* **Written exercise**
Copy out each of the following items word for word, with no changes.

Target pointing data:
==*==

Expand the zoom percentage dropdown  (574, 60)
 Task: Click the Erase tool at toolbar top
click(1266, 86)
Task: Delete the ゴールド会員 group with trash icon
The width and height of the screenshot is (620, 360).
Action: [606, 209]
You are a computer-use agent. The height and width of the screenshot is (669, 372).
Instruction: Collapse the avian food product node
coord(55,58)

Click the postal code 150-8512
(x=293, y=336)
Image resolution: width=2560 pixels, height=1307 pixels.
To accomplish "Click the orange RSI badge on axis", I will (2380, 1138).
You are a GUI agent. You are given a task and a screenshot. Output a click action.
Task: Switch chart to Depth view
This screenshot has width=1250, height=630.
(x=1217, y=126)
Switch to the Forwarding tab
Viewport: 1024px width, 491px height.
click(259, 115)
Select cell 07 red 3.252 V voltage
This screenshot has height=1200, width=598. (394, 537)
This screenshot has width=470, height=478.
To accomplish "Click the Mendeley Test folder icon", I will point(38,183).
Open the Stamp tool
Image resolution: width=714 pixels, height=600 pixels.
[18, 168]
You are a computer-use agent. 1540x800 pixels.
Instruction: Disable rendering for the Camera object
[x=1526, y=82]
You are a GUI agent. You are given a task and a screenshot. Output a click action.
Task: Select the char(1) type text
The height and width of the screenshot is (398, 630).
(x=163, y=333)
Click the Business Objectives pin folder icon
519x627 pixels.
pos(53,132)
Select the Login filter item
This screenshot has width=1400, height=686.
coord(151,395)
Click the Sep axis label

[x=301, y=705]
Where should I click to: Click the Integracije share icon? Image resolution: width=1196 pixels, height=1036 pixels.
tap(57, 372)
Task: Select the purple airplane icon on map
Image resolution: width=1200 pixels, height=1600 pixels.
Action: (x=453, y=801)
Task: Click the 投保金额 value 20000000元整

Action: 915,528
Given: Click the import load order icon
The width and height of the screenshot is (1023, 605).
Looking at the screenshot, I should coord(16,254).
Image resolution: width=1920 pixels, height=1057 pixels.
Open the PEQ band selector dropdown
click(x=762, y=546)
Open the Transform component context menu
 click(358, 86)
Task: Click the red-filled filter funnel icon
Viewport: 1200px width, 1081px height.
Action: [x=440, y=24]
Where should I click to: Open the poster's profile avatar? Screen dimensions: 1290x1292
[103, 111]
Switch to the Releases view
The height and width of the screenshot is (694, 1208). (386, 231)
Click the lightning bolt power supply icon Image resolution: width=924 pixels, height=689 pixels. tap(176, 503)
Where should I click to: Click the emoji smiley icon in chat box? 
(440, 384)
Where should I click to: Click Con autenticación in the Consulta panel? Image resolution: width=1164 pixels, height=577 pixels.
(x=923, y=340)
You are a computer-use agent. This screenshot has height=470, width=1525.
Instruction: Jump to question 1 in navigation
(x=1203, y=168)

==*==

* **Completed exercise**
Expand the zoom percentage dropdown  (574, 60)
 Task: Click the Erase tool at toolbar top
click(1266, 86)
Task: Delete the ゴールド会員 group with trash icon
The width and height of the screenshot is (620, 360).
Action: [606, 209]
You are a computer-use agent. The height and width of the screenshot is (669, 372).
Instruction: Collapse the avian food product node
coord(55,58)

Click the postal code 150-8512
(x=293, y=336)
Image resolution: width=2560 pixels, height=1307 pixels.
To accomplish "Click the orange RSI badge on axis", I will (2380, 1138).
You are a GUI agent. You are given a task and a screenshot. Output a click action.
Task: Switch chart to Depth view
This screenshot has width=1250, height=630.
(x=1217, y=126)
Switch to the Forwarding tab
Viewport: 1024px width, 491px height.
click(259, 115)
Select cell 07 red 3.252 V voltage
This screenshot has height=1200, width=598. (394, 537)
This screenshot has width=470, height=478.
To accomplish "Click the Mendeley Test folder icon", I will point(38,183).
Open the Stamp tool
Image resolution: width=714 pixels, height=600 pixels.
[18, 168]
You are a computer-use agent. 1540x800 pixels.
Instruction: Disable rendering for the Camera object
[x=1526, y=82]
You are a GUI agent. You are given a task and a screenshot. Output a click action.
Task: Select the char(1) type text
The height and width of the screenshot is (398, 630).
(x=163, y=333)
Click the Business Objectives pin folder icon
519x627 pixels.
pos(53,132)
Select the Login filter item
This screenshot has width=1400, height=686.
coord(151,395)
Click the Sep axis label

[x=301, y=705]
Where should I click to: Click the Integracije share icon? Image resolution: width=1196 pixels, height=1036 pixels.
tap(57, 372)
Task: Select the purple airplane icon on map
Image resolution: width=1200 pixels, height=1600 pixels.
Action: (x=453, y=801)
Task: Click the 投保金额 value 20000000元整

Action: 915,528
Given: Click the import load order icon
The width and height of the screenshot is (1023, 605).
Looking at the screenshot, I should coord(16,254).
Image resolution: width=1920 pixels, height=1057 pixels.
Open the PEQ band selector dropdown
click(x=762, y=546)
Open the Transform component context menu
 click(358, 86)
Task: Click the red-filled filter funnel icon
Viewport: 1200px width, 1081px height.
Action: [x=440, y=24]
Where should I click to: Open the poster's profile avatar? Screen dimensions: 1290x1292
[103, 111]
Switch to the Releases view
The height and width of the screenshot is (694, 1208). (386, 231)
Click the lightning bolt power supply icon Image resolution: width=924 pixels, height=689 pixels. tap(176, 503)
Where should I click to: Click the emoji smiley icon in chat box? 
(440, 384)
Where should I click to: Click Con autenticación in the Consulta panel? Image resolution: width=1164 pixels, height=577 pixels.
(x=923, y=340)
You are a computer-use agent. This screenshot has height=470, width=1525.
Instruction: Jump to question 1 in navigation
(x=1203, y=168)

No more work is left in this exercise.